Feeling extra feisty & blunt today. Just head’s up – I’m probably not gonna make any friends with this post & I’m alright with that. 🙂
For those who are unfamiliar with Peanuts & its characters, Lucy Van Pelt is a little girl who offers “psychiatric help” for mere pennies. Charlie Brown comes to her with some issue he’s concerned about. She offers (usually) helpful advice after he happily pays her fee. It’s a nice professional relationship. He gets help, she gets paid. Everybody wins.
I was thinking about these characters the other day. Some days, I feel like Lucy. There are several “friends” who I only hear from when they need help. Sure, they’ll feign interest in my life at first but inevitably it turns to all about them. “Hey, SC! How are you? How are things?… I need your advice on something.” Sigh, sure, what’s up? I’ll begrudgingly ask. It’s never just the one time. It’s every day, all about them, & I get no benefit from it. Not even $.05. 😉
I don’t mind offering my opinion & help. I mean, that’s why I went to college & majored in psychology. However, I DO mind when I start feeling like a “free therapist.” Just like any other profession your friends may have, there’s a line between simple, free help & abuse. Don’t cross it. For example, you can ask your buddy who’s a mechanic if your carburetor is busted. Don’t expect him to fix it for free. Pay the man.
Please, don’t get me wrong. There’s a difference between venting & wanting to change & just being a whiny bitch. Venting doesn’t bother me. Never has. Sometimes you just need to get something off your chest & that’s fine. It’s healthy. Asking a friend for advice or to get their honest opinion on something you want to change is admirable. Many times they can see the answer you’re blind to. I love asking my friends & they open my eyes to something I hadn’t noticed.
Daily whining, “woe is me” bullshit gets on my nerves after a while. Find an outlet or a therapist. Or both. I don’t want to hear every fucking day about your problems when I have a shit load of my own to deal with. Especially when they are the same problems you had last week, last month, last year. The issue is YOU. You don’t wanna change & you need to. Bitching about it doesn’t do shit. If you’re unhappy with your life & your situation, CHANGE IT.
You have the power to do that. Stop making excuses & wasting everyone’s time. It’s a victim mentality. Or worse, martyrdom. Hate your job? QUIT. Hate your partner? BREAK UP. Hate the way you look? EAT HEALTHY. C’mon now. You know this. You don’t need me to tell you what you already know.
And if you don’t know how, I’m more than willing to help. But I don’t help those who abuse it. This isn’t a “get out of jail free” card. You have to put in the effort & I’ll support you. If you throw a tantrum & expect a handout, you’re on your own. Bye, Felicia.
I was talking to Dr. G about this a little bit in therapy today. She said it’s good for me to distance myself with negative people. She said they are “emotional parasites & they will suck you dry.” Damn. That’s so true.

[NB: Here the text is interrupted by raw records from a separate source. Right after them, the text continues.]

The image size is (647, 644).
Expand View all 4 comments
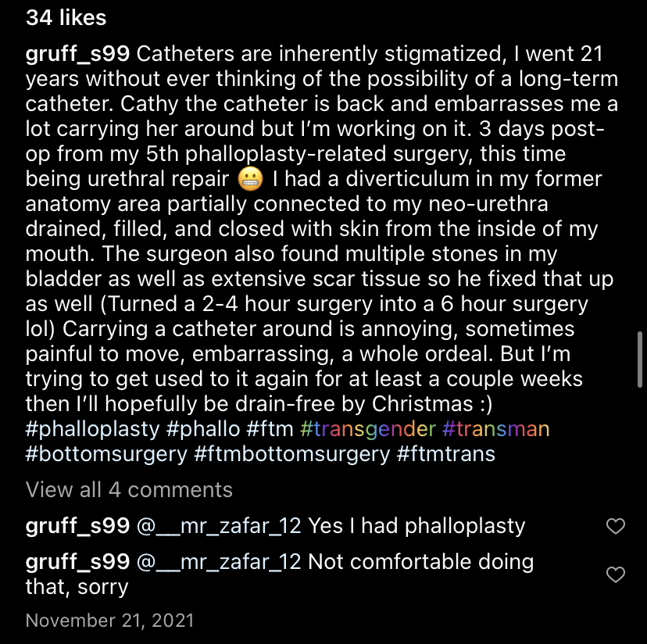tap(129, 490)
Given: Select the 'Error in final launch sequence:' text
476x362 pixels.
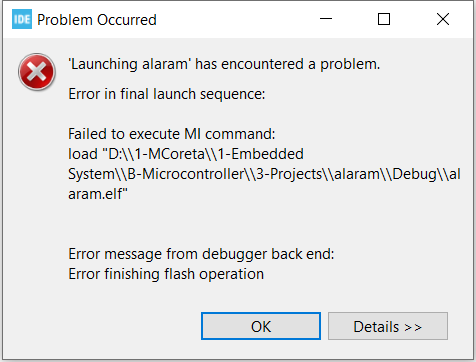Looking at the screenshot, I should [167, 94].
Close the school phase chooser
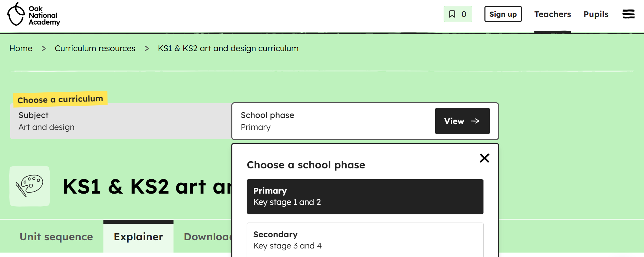The height and width of the screenshot is (257, 644). click(x=484, y=158)
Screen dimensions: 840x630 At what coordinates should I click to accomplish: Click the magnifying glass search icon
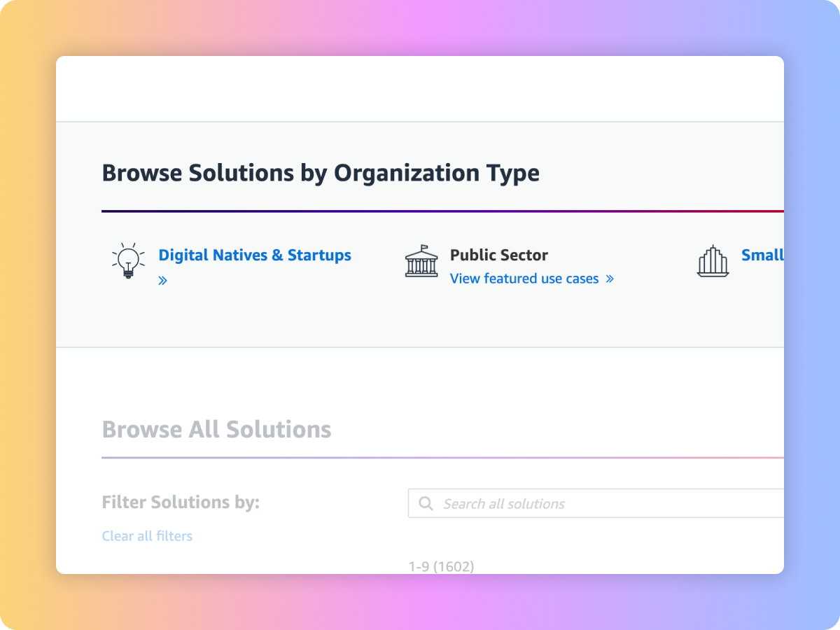425,503
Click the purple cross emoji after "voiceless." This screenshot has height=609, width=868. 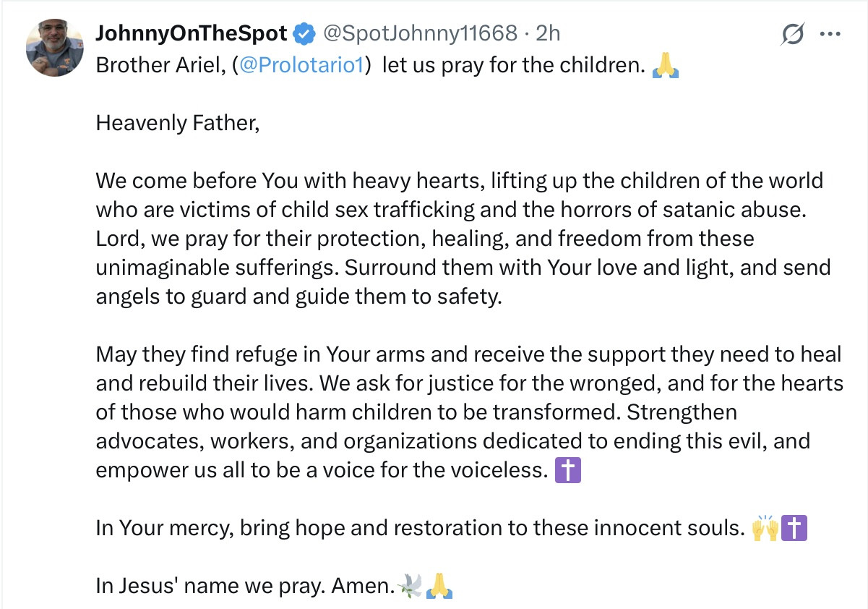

So between thinking about what she said, my own personal frustrations, talking things out with LH (God, I love her!), & feeling inspired from this book I’m reading, I decided to start applying these changes today. Again, I’m more than happy to offer you the best advice I can & I will stand by your side & support you as you work hard. I can recommend doctors, medications, things that worked/didn’t work for me, healthy outlets, & point you in the right direction. I’m always available via text, email, phone call, snail mail, smoke signal, whatever.
I will be there until the end. It’s up to you when that is.